Final Four: My 5 Takeaways and Goalie Notes

The final four games yesterday were incredible, and I'm so glad I was able to watch! There was a lot that I noticed about the goalies that played and the games overall that I hope you will enjoy. 

Overall notes:

1. I'm confused why the games weren't broadcast on live TV. Those games, even the lopsided MD/Penn State, were by far the best final four games I've seen in awhile. The fast pace of the game, the immense skill of players, grit, and heart were all on display for those watching. In my opinion, would have been great exposure for anyone not familiar with the sport. I'm excited the championship game will be broadcast, but we need more.

2. The lack of diversity was evident. We must continue this conversation, and do what we can to help facilitate its growth so the sport is accessible to all. It's problematic to imagine the number of people watching that didn't even notice. As we're trying to get our sport displayed more into the mainstream, is this what we want the world to see? Check out my blog to see what you can do today to help with the many organizations working to create change every day. 

3. Numbers don't always tell the tale. While in game 2, BC's Ochoa had several saves as the commentators kept discussing, Navy's Boyum had fewer but in my opinion had a much stronger impact in fueling Navy's play on the other side, leading to their momentum late in the first half.

4. I've said it before and I'll say it again - there's no one way to be a good goalie. We saw very different styles on display Friday night and all had their successes along with weaknesses, which I'll discuss below. It's about finding what works for you and your abilities. More coaches need to recognize this and not force goalies into a style that worked for someone else. I'll discuss this more in an upcoming blog.

5. Even at the highest level in college lacrosse, attackers still are shooting high to high without fakes.  This is where you see the difference in Maryland's skillset on the attack. The level of shooting from every player on nearly every shot is on point. They see where the goalie is, throw a fake and bury it. On both accounts, goalies - you have to hold. It's so hard I know, and in these positions many times the odds are against you but you have your best chance holding and making the attacker move.

Alright, let's get into some notes on what I saw from the goalies. Keep in mind, this was my first exposure to all of them as I haven't been able to watch this season. 

Maryland - Taylor is insanely quick and had some great stops. I noticed she comes out on one on ones, as many goalies do and was the reason for many of the Penn State goals. Overall, definitely the best goalie I saw play Friday. 

Penn State - Rainone had a tough job facing the best shooters in the country. She did what she could but interestingly dropped to her knees on low shots. I saw BC's second half goalie do the same. I'm not a huge fan myself, but I think it's one of those things that if it works for you, it works for you. I think sometimes Rainone got in trouble leading with her feet before her hands, but again with the best shooters in the country close in there's just not too much you can do. 

Both goalies I noticed keep their stick above the crossbar when the ball is behind. I'm not sure about the rationale here, but in most cases, it's best to keep your stick low and then go for it if you can. With the stick up high, it gives attackers a clear target to avoid.

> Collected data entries

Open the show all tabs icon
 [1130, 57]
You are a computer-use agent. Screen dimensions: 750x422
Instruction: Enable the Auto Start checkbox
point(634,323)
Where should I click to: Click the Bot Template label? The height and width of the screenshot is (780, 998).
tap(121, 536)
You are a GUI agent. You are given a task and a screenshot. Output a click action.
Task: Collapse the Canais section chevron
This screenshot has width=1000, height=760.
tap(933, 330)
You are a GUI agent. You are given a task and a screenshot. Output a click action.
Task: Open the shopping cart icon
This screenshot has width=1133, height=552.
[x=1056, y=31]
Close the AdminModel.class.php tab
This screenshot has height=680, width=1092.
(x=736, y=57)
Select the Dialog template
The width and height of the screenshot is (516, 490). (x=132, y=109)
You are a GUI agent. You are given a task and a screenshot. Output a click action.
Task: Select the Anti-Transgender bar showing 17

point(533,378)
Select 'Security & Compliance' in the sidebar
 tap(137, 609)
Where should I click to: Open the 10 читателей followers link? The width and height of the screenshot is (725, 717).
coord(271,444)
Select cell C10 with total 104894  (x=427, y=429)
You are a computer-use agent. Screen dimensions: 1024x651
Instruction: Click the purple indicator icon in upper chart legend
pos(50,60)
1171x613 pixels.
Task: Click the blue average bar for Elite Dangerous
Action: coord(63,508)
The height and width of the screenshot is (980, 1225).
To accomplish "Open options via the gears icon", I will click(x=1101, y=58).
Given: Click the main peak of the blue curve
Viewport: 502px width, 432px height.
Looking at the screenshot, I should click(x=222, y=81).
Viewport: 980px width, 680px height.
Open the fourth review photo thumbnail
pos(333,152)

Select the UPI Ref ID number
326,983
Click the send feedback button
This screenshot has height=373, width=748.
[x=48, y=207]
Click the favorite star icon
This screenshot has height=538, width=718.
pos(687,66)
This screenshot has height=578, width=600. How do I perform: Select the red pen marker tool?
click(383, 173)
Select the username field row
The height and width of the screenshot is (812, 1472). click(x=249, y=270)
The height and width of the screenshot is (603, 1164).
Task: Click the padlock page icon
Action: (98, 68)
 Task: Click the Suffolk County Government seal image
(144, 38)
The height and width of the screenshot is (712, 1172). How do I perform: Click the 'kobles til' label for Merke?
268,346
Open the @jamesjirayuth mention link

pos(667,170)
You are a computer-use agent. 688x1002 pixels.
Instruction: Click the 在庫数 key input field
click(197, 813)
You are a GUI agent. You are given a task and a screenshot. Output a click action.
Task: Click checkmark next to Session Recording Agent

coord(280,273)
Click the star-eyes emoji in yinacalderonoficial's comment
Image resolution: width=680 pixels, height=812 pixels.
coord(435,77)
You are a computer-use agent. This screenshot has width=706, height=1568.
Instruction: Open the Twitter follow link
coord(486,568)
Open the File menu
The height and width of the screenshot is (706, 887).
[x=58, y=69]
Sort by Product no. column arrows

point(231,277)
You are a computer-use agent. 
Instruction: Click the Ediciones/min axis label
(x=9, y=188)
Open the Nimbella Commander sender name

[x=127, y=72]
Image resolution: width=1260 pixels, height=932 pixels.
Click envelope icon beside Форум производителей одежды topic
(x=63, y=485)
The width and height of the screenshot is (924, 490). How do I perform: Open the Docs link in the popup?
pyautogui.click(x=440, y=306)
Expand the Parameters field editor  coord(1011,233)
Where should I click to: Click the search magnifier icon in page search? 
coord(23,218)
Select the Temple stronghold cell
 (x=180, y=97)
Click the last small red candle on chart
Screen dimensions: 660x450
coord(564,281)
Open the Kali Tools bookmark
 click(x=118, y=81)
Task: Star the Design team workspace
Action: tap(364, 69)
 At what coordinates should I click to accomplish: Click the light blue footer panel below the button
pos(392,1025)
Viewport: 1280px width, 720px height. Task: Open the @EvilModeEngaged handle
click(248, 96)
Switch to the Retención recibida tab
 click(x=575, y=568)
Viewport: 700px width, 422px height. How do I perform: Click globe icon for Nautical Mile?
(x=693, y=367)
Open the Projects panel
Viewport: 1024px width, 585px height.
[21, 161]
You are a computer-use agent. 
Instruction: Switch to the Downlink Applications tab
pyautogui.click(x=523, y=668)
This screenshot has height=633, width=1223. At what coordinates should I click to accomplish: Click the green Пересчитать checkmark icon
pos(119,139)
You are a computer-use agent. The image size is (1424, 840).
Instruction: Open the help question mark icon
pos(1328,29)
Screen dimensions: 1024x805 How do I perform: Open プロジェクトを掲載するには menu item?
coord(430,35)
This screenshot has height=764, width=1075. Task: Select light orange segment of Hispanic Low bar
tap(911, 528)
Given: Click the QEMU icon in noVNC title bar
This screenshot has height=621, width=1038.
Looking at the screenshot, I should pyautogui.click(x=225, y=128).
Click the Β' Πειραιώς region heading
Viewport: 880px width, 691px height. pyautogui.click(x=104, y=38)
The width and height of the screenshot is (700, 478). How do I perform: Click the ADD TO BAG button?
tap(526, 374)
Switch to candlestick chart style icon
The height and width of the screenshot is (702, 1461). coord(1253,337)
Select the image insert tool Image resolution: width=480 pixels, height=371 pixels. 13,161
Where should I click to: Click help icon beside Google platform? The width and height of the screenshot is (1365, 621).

> REQUIRED WORK
In the Final Four takeaways, which goalie does the writer call the best one seen playing Friday?

> RESPONSE
Taylor, the Maryland goalie.